1. Alternate-Day Fasting - You basically eat for 24 hours, then fast for 24 hours, repeated indefinitely. For this to be successful, you need to be eating a lot of calories on your eating days (so not necessarily running a large weekly caloric deficit)*. A variation of this is Brad Pilon's "Eat Stop Eat" where you skip meals to create 24 hour fasting periods, but don't necessarily go an entire day without eating.
2. Condensed Feeding Windows- In any given 24 hour period, you only eat during 4-8 hours. For example you would fast til noon, and then eat anywhere from 1-4 meals between noon and 8pm, then fast til noon again the next day. The Warrior Diet is an extreme version of this, where you consume the bulk of your calories in 4 hours at the end of every day.
3. One Day/Week Fasting - Pretty simple, you just don't eat for one day per week. You could expand this to say, 3 times per month or whatever.

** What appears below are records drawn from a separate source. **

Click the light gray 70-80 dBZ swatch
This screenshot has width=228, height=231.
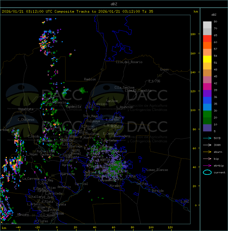coord(207,25)
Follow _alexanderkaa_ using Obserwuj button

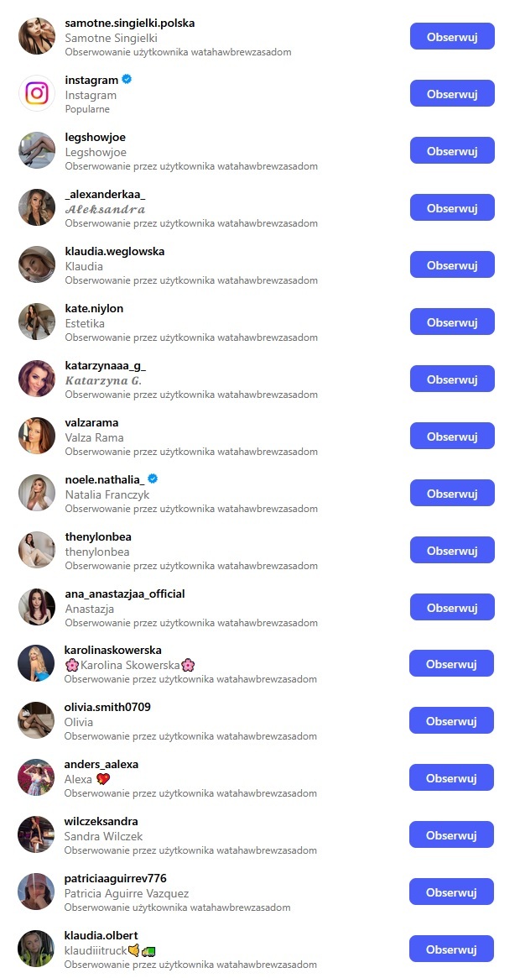pos(452,207)
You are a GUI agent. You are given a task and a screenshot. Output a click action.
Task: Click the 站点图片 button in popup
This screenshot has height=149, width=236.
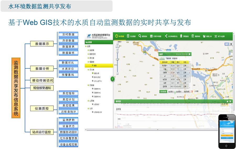click(x=179, y=92)
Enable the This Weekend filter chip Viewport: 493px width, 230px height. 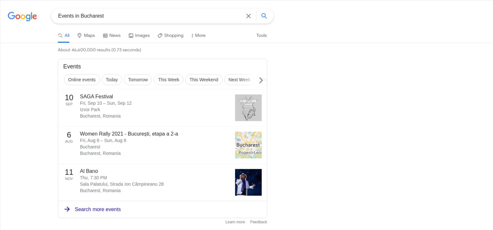click(x=204, y=80)
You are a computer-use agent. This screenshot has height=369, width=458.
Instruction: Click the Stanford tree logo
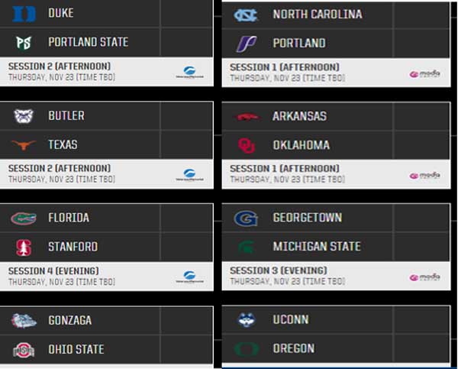(24, 248)
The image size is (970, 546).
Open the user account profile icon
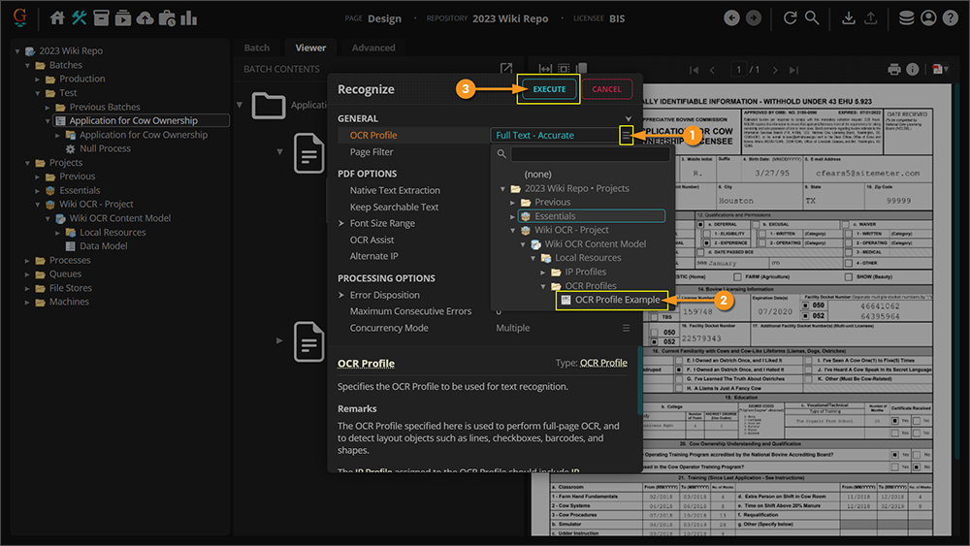[928, 17]
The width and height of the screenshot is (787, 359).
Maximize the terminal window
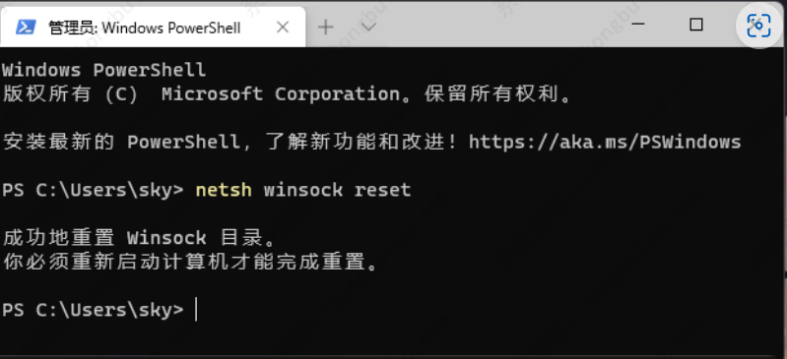point(696,24)
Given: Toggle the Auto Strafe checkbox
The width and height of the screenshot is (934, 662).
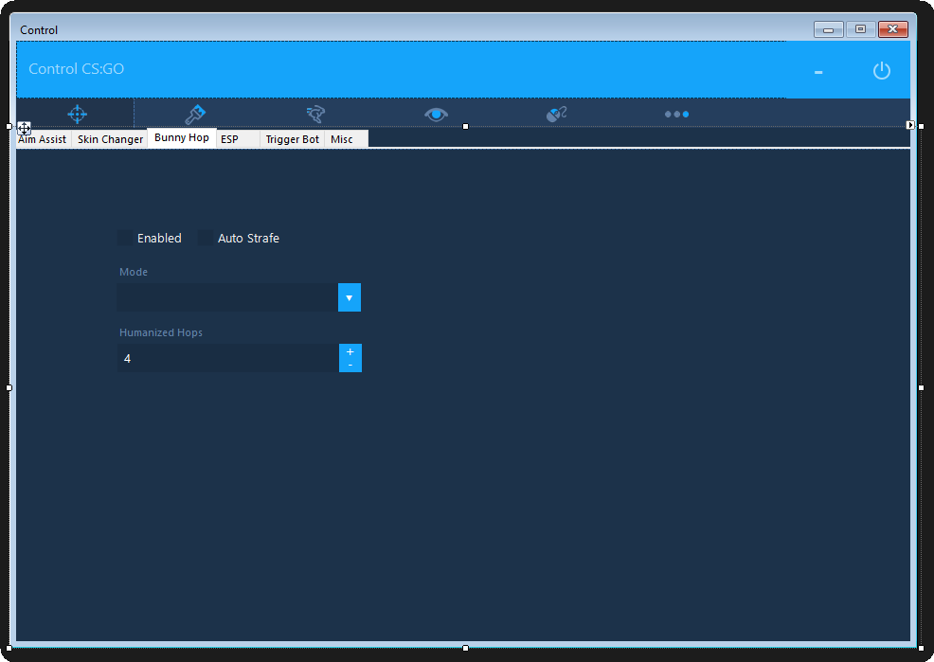Looking at the screenshot, I should pos(207,238).
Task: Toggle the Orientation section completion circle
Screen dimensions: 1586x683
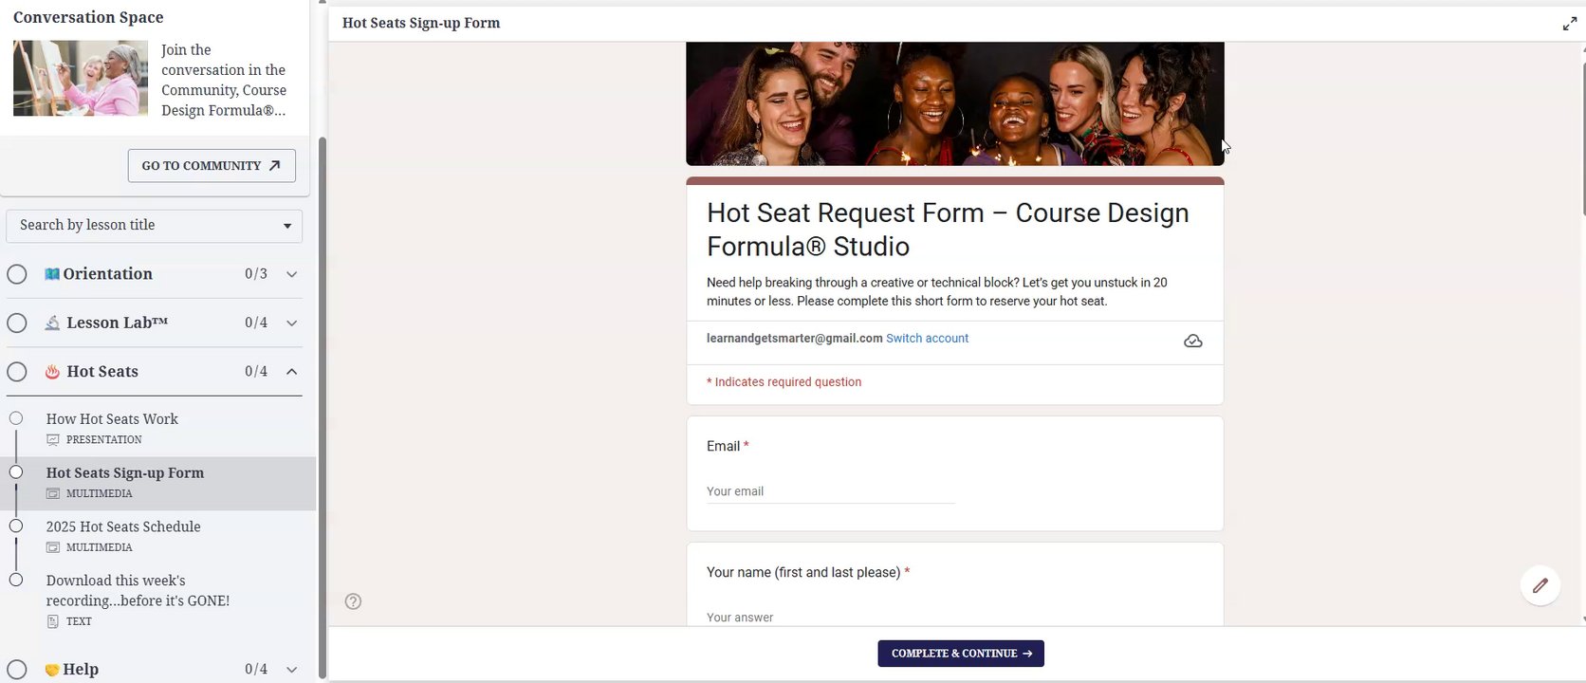Action: click(x=17, y=274)
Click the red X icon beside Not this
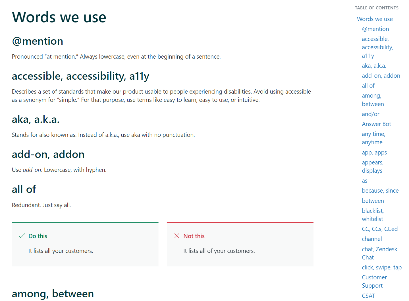 click(x=177, y=236)
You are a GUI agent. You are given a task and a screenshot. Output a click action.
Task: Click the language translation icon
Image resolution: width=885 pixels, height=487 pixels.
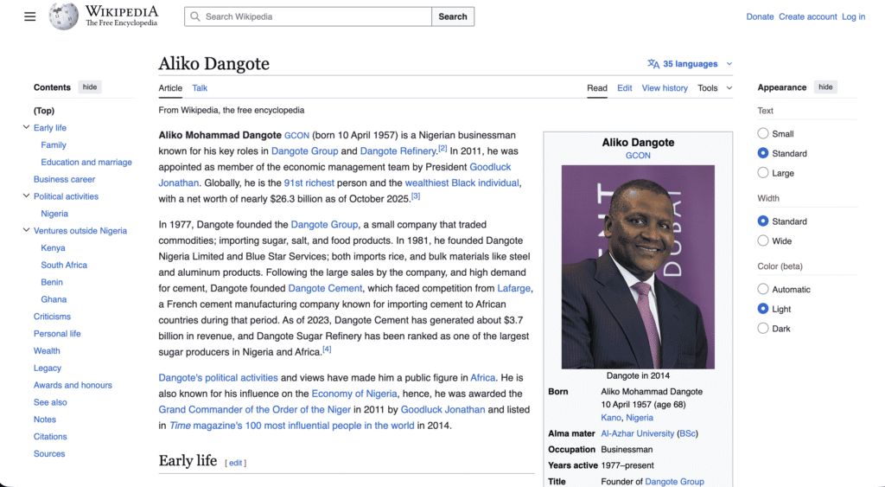tap(653, 64)
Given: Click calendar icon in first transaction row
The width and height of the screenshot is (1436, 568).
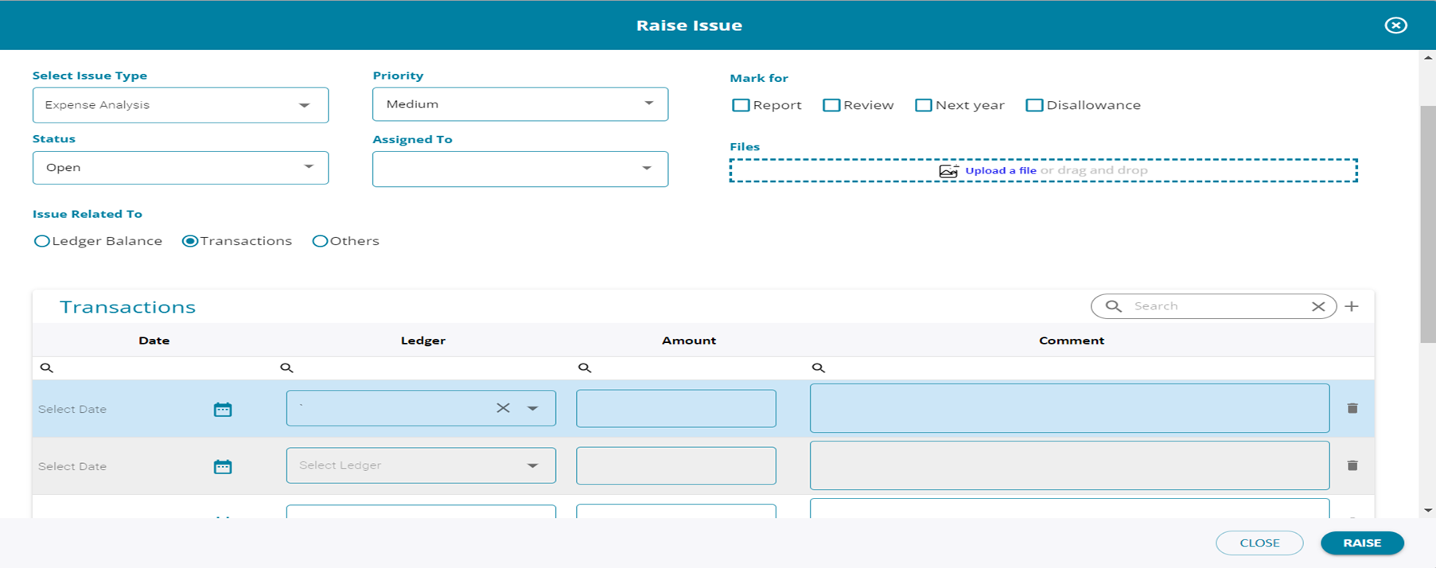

I like to use a more combined, instinctual approach; you just kind of make it up as you go along- "I'm not so hungry tonight, I'll skip dinner". Or you might plan to skip breakfast the next morning, hit the gym hard and have an awesome lunch.
Another fascinating viewpoint from Dr. Kurt Harris from PaNu.
"We are told to eat frequent snacks because the standard american diet with 55% carbs has you metabolically and emotionally tethered to frequent boluses of glucose."
Advantages of Infrequent Meals:
1. Enhanced metabolic training in the direction of fat metabolism
2. Lower insulin levels and fewer insulin related diseases (Metabolic syndrome, degenerative diseases, Alzheimer's, common cancers)
3. Greater tolerance for fasting makes it easier to tolerate not eating - this give you "metabolic headroom" -it makes you more functional and resilient - You are a Porsche with a 40 gallon gas tank instead of a truck running on lead acid batteries.
4. If you exercise while fasting, the lack of insulin in the fasting state improves the fat-mobilizing and insulin-sensitizing benefits of the exercise.
And for the encore:
"Let's say involuntary periods of hunger were something that we are so adapted to that we metabolically depend on them to avoid some diseases. Maybe we are less likely to get cancer if these periods happen to us with some regularity not found in a modern food-abundant environment. Because intermittent fasting might enhance our modern health, do we then say this was a "good" part of paleolithic life, even though the experience might have been uncomfortable and terrifying for paleo man or may have killed weaker members of his kin when it happened?"
*Very important!! You must consider weekly caloric intakes as well as daily. This is a huge factor in binge behavior. If you don't eat enough 1-2 days, then by the third day, even though you ate good, substantial meals, you are still ravenously hungry.